Final Project
The culmination of the course is a group research project. You will
- create your own research question
- download your own data
- visualize the data
- interpret your findings
You can answer any question about inequality (broadly defined) using the ideas we learned in this course.
What you will submit
There are two submitted items, both due 5pm on Wednesday April 24
Writeup. This should be a .qmd
document compiled into a PDF. It should include all code that produces your results. For undergraduate groups, this must be no more than 1,000 words and will contain 1 or more visualizations. For graduate groups, this must be no more than 2,000 words and contain 3 or more visualizations.
Slides. Upload slides in PDF format for your presentation in discussion. We encourage you to keep text to a minimum in the slides. You should plan to have all group members speak during the presentation. You should plan to address the key points 1–6 above. We realize that 10 minutes is short; being concise is a virtue!
Group structure
We will share a Google form in which you can either
- tell us your group. We anticipate 4–6 students, but we can be flexible
- tell us your interests, and we will team you up with others!

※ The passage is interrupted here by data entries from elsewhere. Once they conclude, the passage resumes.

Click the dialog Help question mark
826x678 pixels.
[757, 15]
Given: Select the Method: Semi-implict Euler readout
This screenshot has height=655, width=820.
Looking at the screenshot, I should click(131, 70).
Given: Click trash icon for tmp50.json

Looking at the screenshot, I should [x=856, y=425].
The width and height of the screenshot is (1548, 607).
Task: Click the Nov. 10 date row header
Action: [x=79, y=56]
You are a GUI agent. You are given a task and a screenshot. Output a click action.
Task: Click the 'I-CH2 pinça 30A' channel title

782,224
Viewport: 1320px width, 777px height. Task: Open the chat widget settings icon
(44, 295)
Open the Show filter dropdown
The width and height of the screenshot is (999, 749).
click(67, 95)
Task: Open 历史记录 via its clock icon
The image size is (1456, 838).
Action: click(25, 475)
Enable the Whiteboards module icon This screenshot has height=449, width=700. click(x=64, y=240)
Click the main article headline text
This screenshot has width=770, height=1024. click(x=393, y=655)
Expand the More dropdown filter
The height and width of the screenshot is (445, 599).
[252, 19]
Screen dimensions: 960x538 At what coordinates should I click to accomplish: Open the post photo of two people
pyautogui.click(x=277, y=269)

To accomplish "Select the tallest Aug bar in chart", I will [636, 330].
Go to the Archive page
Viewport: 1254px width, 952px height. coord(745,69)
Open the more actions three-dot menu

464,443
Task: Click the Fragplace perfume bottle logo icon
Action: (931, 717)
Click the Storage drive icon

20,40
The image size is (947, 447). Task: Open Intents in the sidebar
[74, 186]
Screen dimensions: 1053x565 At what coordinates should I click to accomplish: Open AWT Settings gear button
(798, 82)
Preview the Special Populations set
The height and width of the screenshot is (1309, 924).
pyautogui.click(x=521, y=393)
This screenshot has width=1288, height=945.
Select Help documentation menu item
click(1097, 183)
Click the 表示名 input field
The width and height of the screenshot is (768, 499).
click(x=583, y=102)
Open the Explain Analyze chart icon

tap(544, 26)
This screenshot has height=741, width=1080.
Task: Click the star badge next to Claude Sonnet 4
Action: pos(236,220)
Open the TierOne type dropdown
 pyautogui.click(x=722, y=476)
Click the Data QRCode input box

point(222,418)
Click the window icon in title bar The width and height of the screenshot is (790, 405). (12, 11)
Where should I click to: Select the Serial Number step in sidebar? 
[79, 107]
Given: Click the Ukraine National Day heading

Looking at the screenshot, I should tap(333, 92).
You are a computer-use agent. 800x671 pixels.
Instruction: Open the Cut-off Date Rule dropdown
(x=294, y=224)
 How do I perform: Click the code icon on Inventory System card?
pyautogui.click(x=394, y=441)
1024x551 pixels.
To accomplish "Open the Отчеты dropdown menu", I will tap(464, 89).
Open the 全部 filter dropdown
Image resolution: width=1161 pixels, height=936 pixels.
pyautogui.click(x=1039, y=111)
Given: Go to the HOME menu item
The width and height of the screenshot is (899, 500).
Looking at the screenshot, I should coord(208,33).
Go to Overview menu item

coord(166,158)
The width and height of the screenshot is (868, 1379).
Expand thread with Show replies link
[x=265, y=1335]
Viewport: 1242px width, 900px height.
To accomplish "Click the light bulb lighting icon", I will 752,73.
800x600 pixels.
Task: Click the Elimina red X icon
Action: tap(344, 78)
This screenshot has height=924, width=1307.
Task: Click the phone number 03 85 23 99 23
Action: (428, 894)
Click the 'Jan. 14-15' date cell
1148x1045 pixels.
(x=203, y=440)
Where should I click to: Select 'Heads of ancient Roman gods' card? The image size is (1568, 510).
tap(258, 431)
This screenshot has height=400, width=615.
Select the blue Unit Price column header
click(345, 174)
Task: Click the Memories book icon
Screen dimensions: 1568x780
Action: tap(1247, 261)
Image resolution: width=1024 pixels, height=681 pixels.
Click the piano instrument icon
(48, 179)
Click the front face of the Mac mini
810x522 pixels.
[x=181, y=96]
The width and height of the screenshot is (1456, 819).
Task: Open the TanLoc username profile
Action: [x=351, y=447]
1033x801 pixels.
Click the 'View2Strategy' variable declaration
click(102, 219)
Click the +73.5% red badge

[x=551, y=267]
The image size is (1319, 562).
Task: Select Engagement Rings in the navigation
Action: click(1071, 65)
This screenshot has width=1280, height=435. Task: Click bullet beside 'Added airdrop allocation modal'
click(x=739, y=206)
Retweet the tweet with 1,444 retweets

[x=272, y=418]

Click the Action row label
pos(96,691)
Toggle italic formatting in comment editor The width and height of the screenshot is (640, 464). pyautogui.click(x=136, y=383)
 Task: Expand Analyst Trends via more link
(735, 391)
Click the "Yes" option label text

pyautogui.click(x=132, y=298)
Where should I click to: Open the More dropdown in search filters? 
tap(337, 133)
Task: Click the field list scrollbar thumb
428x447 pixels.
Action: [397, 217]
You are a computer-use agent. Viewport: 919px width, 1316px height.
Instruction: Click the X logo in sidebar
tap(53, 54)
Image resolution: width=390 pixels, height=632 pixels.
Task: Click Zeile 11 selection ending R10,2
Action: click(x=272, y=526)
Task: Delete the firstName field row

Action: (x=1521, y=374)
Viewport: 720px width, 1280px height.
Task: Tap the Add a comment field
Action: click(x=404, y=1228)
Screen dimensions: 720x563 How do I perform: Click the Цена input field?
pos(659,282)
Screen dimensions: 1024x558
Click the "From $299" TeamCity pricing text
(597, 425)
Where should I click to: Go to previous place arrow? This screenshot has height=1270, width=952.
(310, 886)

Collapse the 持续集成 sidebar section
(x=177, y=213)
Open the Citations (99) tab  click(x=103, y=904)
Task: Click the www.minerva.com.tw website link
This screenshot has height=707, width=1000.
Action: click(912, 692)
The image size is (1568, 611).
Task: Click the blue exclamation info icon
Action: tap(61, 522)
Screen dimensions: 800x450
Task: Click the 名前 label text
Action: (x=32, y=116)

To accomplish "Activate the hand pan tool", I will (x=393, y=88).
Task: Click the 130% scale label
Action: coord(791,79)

If you want a smaller group or to work individually, come talk to us
Key components of the project
- Define your target population. Motivate this choice: why is this population interesting to study?
- Describe how your sample was chosen from that population
- this may be a probability sample, such as those available via IPUMS. If so, tell us a little bit about the sampling design
- this may be a convenience sample. If so, why does it speak to the population and what are the limitations?
- this may be data on the entire population, as in our baseball example
- Choose an outcome variable, which is defined for each unit in the population
- example: annual wage and salary income
- Choose one or more variables on which to create population subgroups
- example: subgroups defined by sex (male and female)
- Choose a summary statistic, which aggregates the outcome distribution to one summary per subgroup
- examples: proportion, mean, median, 90th percentile
- Visualize your findings in a
ggplot
Your goal should be to tell us a story using the data. What do we learn by studying this outcome, aggregated this way, in these subgroups from this population?
Considerations to bear in mind
- Weights. If your sample is drawn from the population with unequal probabilities, you should use sampling weights
- Models. If your question involves many subgroups (e.g., ages) with few observations in each subgroup, you can (but are not required to) use a statistical model to estimate your summary statistic in the subgroup by a predicted value. For example, you could use OLS to predict the proportion mean income at each age. If you do this, you should report the predicted value of the summary statistic, not the coefficients of the model.
- Aggregation. Your data must begin with units (e.g., people) who you aggregate into subgroups (e.g., age groups). Your data might come pre-aggregated, such as data where each row contains data for all students in a particular college or university. Then you would need to aggregate further, such as to produce summaries for private versus public universities.
- Dropped cases. As you move from raw data to the data that produce your graph, you might drop cases on the way. For example, some cases may have missing values on key predictors. Report how many are dropped, and why. Our goal here is transparent, open science.
- Avoiding causal language. Beware of saying that one variable causes, shapes, influences, or determines another. These causal claims are important, but hard to support! You should take STSCI 3900 first. A heuristic to recognize causal claims is the sentence structure “X [verb] Y”, such as “going to college increases earnings.” This claim suggests a college graduate would have earned less if they had not gone to college—a counterfactual outcome we did not see. For our class, we suggest you focus on non-causal claim, such as “There is a difference in earnings among those who did and did not go to college.” A heuristic to recognize a non-causal claim is that it can be phrased it in an “among” statement: “Among subgroup A, we find ___. Among subgroup B, we find ___.” Or “There is a disparity in Y across subgroups defined by X.”
- But I wanted to ask a causal question! While we encourage descriptive claims, we will allow causal claims if they are supported by transparent mathematical assumptions, using potential outcomes or Directed Acyclic Graphs. This might be an appropriate choice for students who previously took STSCI 3900, or who have other background in causal inference. If you take this road, come talk to us in office hours to make sure we are on the same page about the assumptions required.
Support from an assigned TA
Each group will be assigned one TA. That TA will be your first point of contact for support, and we expect they will get to know the project along the way. While your assigned TA will be specifically aware of your project, you are also welcome at all of our office hours.
Have fun
As a teaching team, the project is our favorite part of the course. Preparing you to succeed in the project has been (in some sense) the entire goal of all that precedes the project in the course. We hope you will find joy in answering questions with data, as we do.